> _What to work on_:
Rewrite the part of the records that opens with the line containing "Where should I" and closes at the end of the records, replacing "option" with "entry" and leaving everything else unchanged. Leave the pictures out of your answer.

> _Exercise input_:
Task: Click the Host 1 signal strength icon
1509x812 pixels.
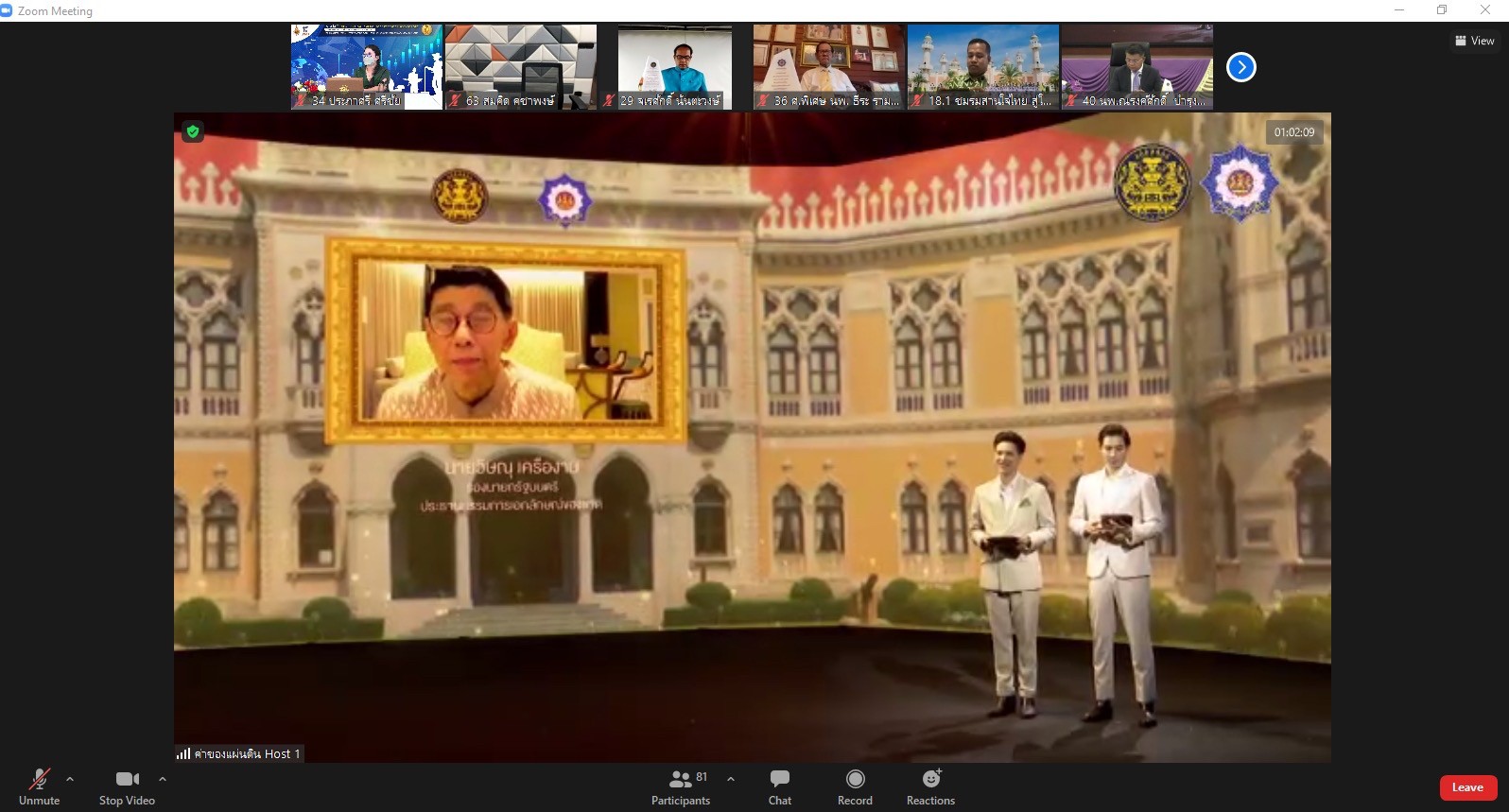Action: [183, 753]
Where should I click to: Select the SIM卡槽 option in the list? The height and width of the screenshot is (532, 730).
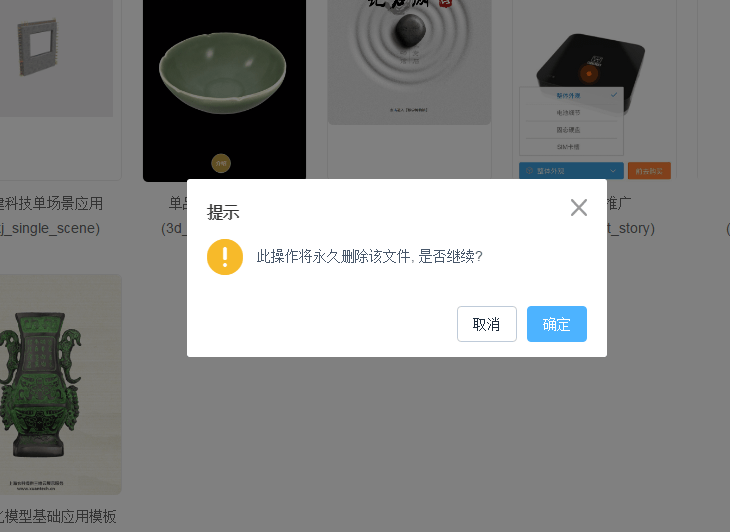[568, 147]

> _Final result_:
Where should I click to: Select the SIM卡槽 entry in the list? The height and width of the screenshot is (532, 730).
[568, 147]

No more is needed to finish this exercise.